Now that we have a complete list of URLs, we can start to implement multi-threading.

### Importing the necessary modules

In [27]:
import time
from time import sleep
from multiprocessing import Pool
import warnings

warnings.simplefilter('ignore')

### Readings

Here are a list of goods reads on multi-threading and the number of threads to use and also the difference between multi-threading and multi-processing.

<br/>

How to implement multi-threading and multi-processing for a web scraper:

https://medium.com/@apbetahouse45/asynchronous-web-scraping-in-python-using-concurrent-module-a5ca1b7f82e4

Right number of threads to use:

https://www.jstorimer.com/blogs/workingwithcode/7970125-how-many-threads-is-too-many

Difference between multi-processing and multi-threading:

https://medium.com/contentsquare-engineering-blog/multithreading-vs-multiprocessing-in-python-ece023ad55a

<br/>

In this case, I used multi-threading, as this task was I/O and not CPU bound.

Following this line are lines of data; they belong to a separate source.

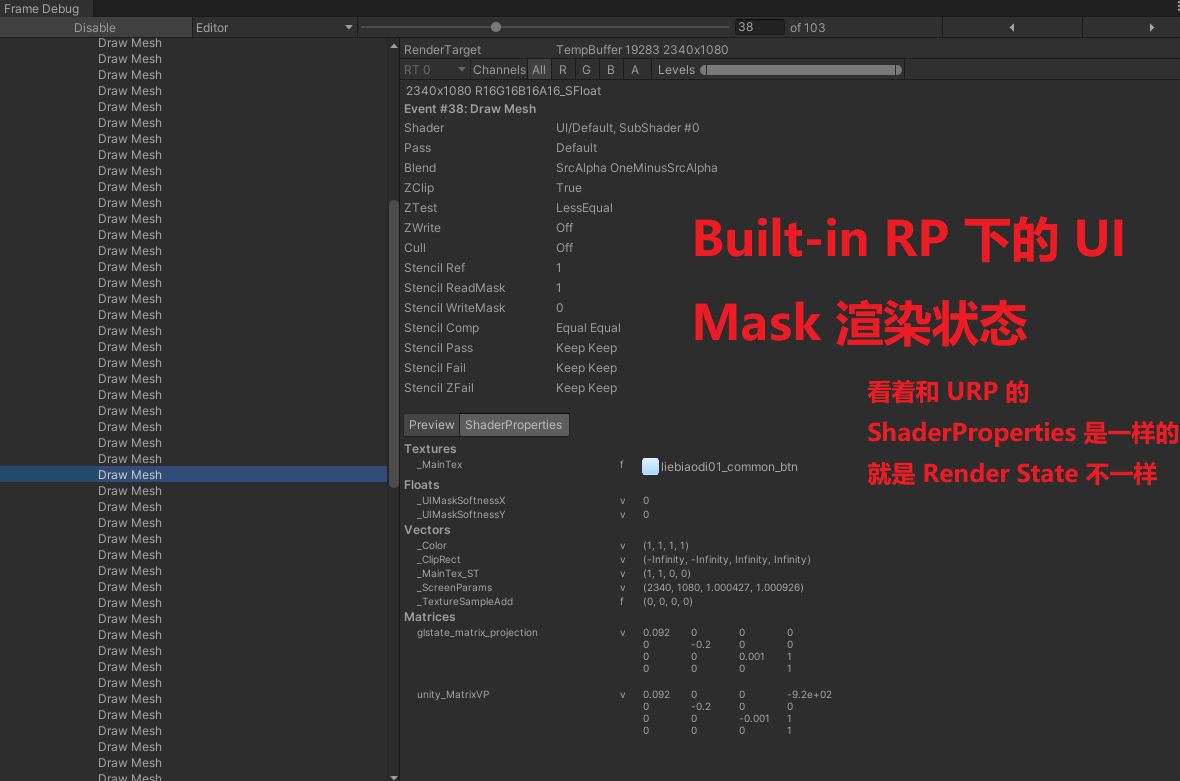Display all color channels with the All button
This screenshot has width=1180, height=781.
[x=539, y=69]
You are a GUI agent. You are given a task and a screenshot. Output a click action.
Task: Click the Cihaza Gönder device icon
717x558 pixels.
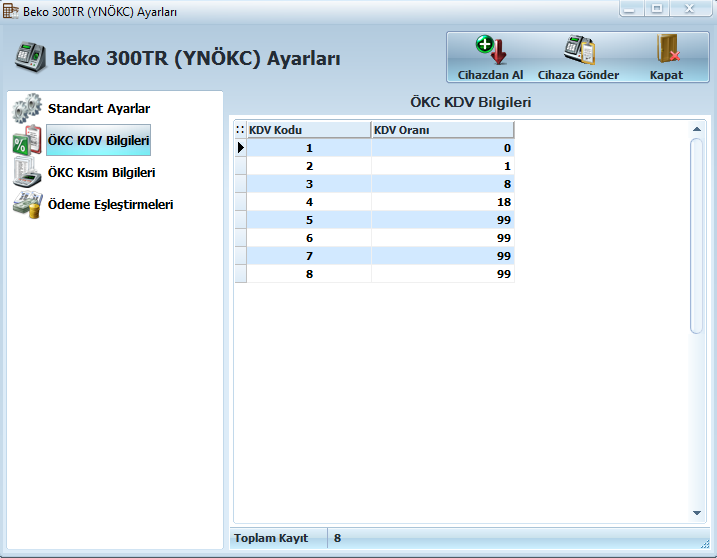(x=578, y=49)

## Measuring the difference in performance using multi-threading

Here, we will use a subset of the list of URLs and determine what is the best number of workers for multi-threading.

### Notes

-Changed to verify = False to disable SSL as I used to get an error because of it

-Used SoupStrainer to only scrape specific tags to improve the performance of the scraper

-Added a time sleep of a total of 10ms for 10,000 URLs to slow down the scraping and the pressure put on the server

### Creating a subset of 1,000 URLs to be used for performance testing

In [28]:
URLs_subset = URLs[:2000]

### Defining the scraping function

In [29]:
def scrape_postcode(url):
    
    # Adding a pause of 10 milliseconds every time the function is called - adding 10 seconds of delay in total 
    
    time.sleep(1 * 10**(-2))
    
    supermarkets_postcode = []
    
    # Requesting the page using the URL plus the associated letter

    page = requests.get(url, verify = False)

    # Turning the page into a soup for future scraping

    postcodes_parsed = SoupStrainer(itemprop = 'postalCode')

    soup = BeautifulSoup(page.content, "lxml", parse_only=postcodes_parsed)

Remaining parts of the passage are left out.